More than four months after its scheduled launch and despite receiving $305 million in federal grants and spending at least $160 million on the website, Cover Oregon has not enrolled anyone.
U.S. Rep. Greg Walden (R-OR) and other leaders of the House Energy and Commerce Committee wrote a letter to the General Accountability Office, stating, “The catastrophic breakdown of Cover Oregon is unacceptable, and taxpayers deserve accountability.”
The letter notes that the Obamacare federal exchange, HealthCare.gov, and the various state exchanges “have encountered numerous problems.” Yet, according to Walden, Cover Oregon, the healthcare exchange for the state of Oregon, may have won the booby prize.

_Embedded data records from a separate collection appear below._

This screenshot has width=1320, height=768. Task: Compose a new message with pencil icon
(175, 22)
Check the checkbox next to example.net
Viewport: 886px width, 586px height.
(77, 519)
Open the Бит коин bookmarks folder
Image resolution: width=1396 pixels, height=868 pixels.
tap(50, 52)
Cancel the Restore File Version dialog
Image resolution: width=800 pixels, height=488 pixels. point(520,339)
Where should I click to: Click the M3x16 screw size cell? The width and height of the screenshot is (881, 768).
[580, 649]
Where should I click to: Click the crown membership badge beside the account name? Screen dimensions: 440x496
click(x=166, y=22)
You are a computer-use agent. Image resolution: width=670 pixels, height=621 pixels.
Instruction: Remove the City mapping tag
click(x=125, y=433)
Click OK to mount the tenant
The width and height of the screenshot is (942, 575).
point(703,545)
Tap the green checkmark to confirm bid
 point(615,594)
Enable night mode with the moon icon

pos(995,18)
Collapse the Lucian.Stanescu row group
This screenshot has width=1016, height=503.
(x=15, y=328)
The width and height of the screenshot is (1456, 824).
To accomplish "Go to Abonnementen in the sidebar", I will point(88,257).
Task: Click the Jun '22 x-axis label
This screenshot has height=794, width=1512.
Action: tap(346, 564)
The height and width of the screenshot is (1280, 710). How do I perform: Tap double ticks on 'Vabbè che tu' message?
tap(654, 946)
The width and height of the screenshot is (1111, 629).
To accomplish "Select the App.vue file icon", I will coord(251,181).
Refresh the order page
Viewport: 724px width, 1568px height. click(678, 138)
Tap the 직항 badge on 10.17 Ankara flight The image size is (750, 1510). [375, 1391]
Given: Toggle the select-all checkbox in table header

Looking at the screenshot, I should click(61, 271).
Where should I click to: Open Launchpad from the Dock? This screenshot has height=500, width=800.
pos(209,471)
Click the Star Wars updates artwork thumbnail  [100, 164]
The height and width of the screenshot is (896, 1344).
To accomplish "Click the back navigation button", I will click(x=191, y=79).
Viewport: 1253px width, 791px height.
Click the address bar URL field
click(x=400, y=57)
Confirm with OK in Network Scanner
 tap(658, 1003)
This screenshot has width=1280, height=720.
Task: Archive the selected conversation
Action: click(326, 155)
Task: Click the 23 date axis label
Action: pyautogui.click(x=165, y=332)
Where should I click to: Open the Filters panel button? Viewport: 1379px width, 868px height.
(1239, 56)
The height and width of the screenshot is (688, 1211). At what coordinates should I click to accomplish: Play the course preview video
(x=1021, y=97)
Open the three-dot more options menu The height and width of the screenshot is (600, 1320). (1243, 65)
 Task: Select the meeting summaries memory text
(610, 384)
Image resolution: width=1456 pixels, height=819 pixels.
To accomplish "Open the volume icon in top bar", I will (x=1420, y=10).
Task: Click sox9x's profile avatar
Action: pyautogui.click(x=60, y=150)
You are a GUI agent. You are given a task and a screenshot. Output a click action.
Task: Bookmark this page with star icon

“Although the rollout of the Patient Protection and Affordable Care Act has been problematic nationwide, no state has had more complications than Oregon,” Walden and the other congressmen wrote. “Oregon’s state exchange website, Cover Oregon, has been such a technological failure that even now, months after the start of the open enrollment period, the site is unable to enroll anyone.”
It is likely the GAO probe will be granted, considering that GAO staff workers helped Congressman Walden craft the wording of the letter. According to a GAO spokesman, this is believed to be the first time legislators have asked for a federal investigation of an Obamacare exchange run by an individual state.
When CNBC asked Ariane Holm, a Cover Oregon spokeswoman, for an explanation of the website failure, she responded, “We are aware of this and have no further comment.”
On the other hand, Walden had plenty to say. “This is an embarrassment for the state to have a website like this that doesn’t function, he told The Bulletin, an Oregon newspaper. “It’s extraordinary mismanagement.”